儀式を見られたからといって、目撃者に襲い掛かれば当然殺人未遂の現行犯で逮捕される。
また、呪いたい相手に呪った事が解るように振る舞った結果、脅迫罪が適用されたケースもある上、知らされた相手が気に病んでうつ病でも発症すれば傷害罪に問われるし、儀式の様子をネットで晒せば名誉毀損…等々、様々な罪に問われる可能性がある。民事訴訟の被告になる線も充分有り得る。「直接手出しをしてないからセーフ」は通らないのだから、最初からやらないのが身のためである。

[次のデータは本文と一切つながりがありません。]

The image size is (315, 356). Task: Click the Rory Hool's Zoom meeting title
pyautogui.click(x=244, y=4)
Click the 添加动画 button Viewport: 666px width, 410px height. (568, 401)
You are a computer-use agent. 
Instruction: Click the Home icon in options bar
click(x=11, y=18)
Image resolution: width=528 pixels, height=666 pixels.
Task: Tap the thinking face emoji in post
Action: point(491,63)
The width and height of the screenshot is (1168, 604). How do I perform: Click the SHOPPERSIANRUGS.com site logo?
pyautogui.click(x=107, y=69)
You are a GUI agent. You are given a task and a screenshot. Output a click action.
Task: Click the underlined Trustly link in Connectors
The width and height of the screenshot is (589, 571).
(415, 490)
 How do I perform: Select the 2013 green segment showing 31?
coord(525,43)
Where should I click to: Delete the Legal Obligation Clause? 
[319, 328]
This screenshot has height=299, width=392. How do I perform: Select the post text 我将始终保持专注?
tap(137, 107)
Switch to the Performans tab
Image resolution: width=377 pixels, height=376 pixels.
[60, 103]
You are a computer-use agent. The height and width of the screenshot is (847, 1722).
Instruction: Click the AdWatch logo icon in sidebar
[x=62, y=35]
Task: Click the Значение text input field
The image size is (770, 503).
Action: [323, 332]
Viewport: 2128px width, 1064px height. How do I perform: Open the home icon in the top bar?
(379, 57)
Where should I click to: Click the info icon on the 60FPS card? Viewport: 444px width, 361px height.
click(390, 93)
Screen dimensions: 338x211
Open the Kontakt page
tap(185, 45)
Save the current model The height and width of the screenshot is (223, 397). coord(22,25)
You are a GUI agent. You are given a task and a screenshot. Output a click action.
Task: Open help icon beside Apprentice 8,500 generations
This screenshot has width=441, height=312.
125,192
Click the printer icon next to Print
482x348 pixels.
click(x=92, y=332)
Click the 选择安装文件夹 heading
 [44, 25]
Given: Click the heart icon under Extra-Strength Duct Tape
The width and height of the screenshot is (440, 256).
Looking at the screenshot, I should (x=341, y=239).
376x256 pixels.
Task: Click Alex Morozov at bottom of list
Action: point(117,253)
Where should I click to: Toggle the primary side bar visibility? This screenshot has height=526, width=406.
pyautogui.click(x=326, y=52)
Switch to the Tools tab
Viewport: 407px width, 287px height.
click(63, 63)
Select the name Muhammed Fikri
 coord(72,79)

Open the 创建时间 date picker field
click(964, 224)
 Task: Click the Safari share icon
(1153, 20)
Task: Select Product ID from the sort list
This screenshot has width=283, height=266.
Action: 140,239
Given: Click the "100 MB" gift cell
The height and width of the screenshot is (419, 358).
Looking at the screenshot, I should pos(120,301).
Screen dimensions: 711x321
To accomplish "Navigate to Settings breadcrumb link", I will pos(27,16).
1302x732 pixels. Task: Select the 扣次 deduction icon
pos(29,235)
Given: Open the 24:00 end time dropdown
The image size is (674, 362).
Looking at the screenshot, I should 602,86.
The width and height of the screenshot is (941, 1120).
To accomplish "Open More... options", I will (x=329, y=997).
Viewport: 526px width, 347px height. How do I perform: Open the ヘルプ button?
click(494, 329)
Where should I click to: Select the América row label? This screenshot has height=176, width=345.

お釈迦様も「呪いを実行したら地獄へ落ちる(意訳)」と仰っている。
他人を呪おうという時点で、霊的・宗教的なものを信じているのだから、お釈迦様の言葉の重みは判ってもらえるだろう。それでもというなら、それなりの覚悟をもってやるべきだが、
人を呪わば穴二つという諺にもあるとおり、相手だけでなく自分も不幸にしてしまうので全くオススメできない。ダメ、ゼッタイ。
また、先述の「丑の刻参りの正式な作法」を見てもらえばわかる通り、かなりの奇抜で禍々しい異様な出で立ちになるのがおわかりだろう。しかもそれらを完璧に遂行するのは実に困難でありこれそのものこそが呪いである。本当に恐ろしいのは呪いよりも誰しもの心の奥底に潜む闇である事を常に心掛けておきたい。